Psychiatric Treatment Considerations in MS

Laura T. Safar, MD, who gave a separate talk on psychopharmacology in MS at the meeting, offered a few notable additional recommendations on psychiatric conditions beyond depression in an interview with Medscape Medical News.

With antipsychotics, she noted, clinicians should use caution with risperidone (Risperdal, Janssen) or other antipsychotics: "The drugs may cause rigidity and gait problems," said Safar, who is director of MS neuropsychiatry at Brigham and Women's Hospital, Boston, Massachusetts.

"If you already have motor and gait problems due to MS or Parkinson's disease, those patients will be more sensitive to those side effects," she said.

Bupropion, she noted, may increase the risk for seizures in people with MS.

The drug memantine (multiple brands), used to treat dementia in patients with Alzheimer disease, is associated with worsening physical and neurologic symptoms in patients with MS, and trials have been interrupted early owing to worsened psychiatric symptoms, Safer explained.

In her talk, Safar noted that some disease-modifying therapies for MS have themselves been linked to depression, including interferon beta-1a and 1b and natalizumab (Tysabri, Biogen). However, some drugs may also have therapeutic psychiatric effects.

Safar agreed that CBT should at least be attempted before recommending antidepressants.

"I completely agree that it should be CBT first, with efforts such as therapy, exercise, and sleep hygiene prior to writing a prescription," Safar said.

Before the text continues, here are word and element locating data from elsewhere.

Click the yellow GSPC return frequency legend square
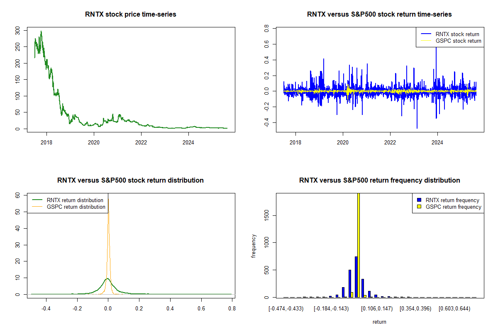tap(420, 207)

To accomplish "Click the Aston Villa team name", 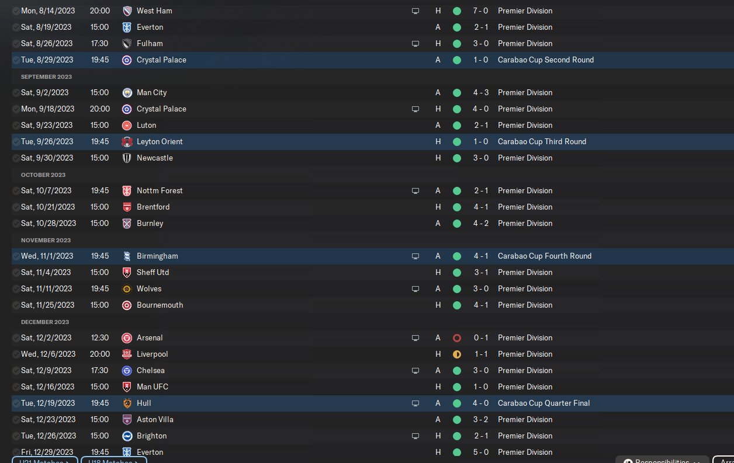I will (155, 420).
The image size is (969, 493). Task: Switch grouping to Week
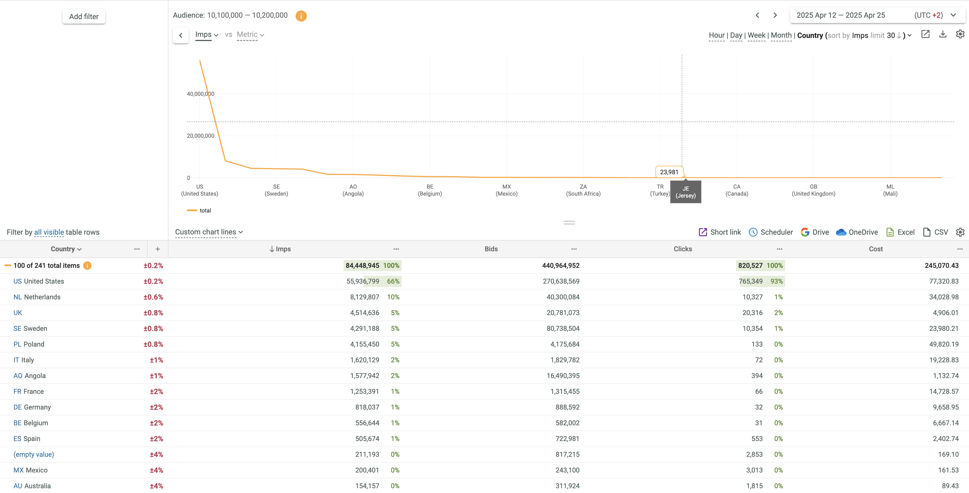(756, 35)
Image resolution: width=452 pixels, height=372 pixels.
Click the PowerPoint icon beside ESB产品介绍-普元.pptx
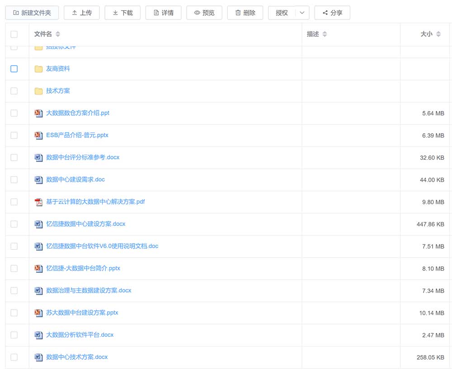39,135
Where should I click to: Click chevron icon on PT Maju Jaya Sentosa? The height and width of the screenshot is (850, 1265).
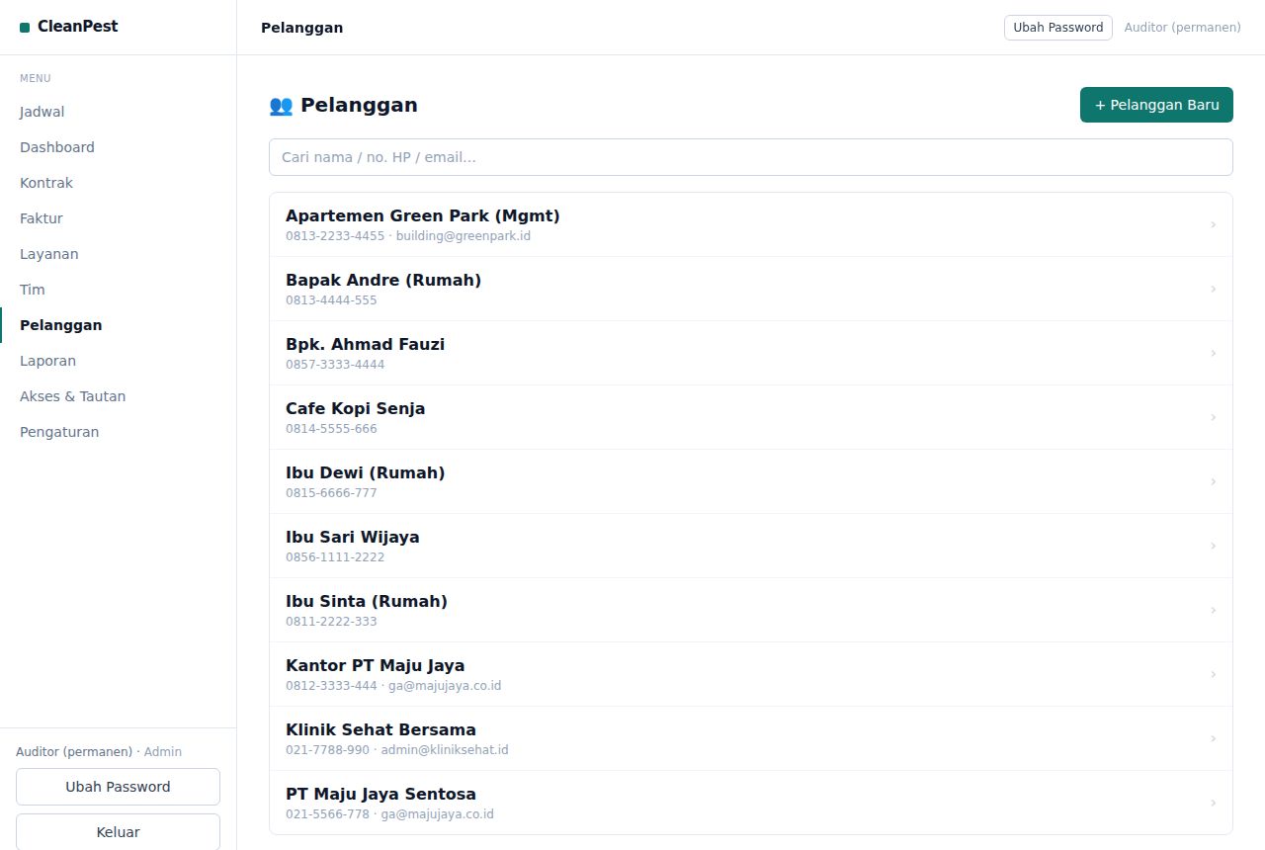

"It's also about building up a resiliency in patients," she added. "Going to CBT can help patients learn new ways of thinking about behavioral activation, and it can teach how patients can help themselves activate their mind to fight depression.

"If they're just taking medication, they're not necessarily building resiliency," she said.

A positive trend is that psychiatric problems in MS appear to be gaining much-needed attention, Safar noted.

"Part of the reason why there are so few clinical trials of psychopharmacological treatments in MS is that there has been a split between mental health and neurological care. But that appears to be one of the directions in which the field is growing," she said.

"There is less stigma because patients are bringing these things up more often, and there is higher integration [with mental health care providers] among the teams. It's happening slowly, but it's the way to go," she said.

Feinstein receives grant support from the MS Society of Canada and the Progressive MS Alliance. He receives honoraria from Merck-Serono, Teva, Novartis, Biogen, and Sanofi-Genzyme. Safar has disclosed no relevant financial relationships.

Consortium of Multiple Sclerosis Centers (CMSC) 2019 Annual Meeting: Presented May 30, 2019.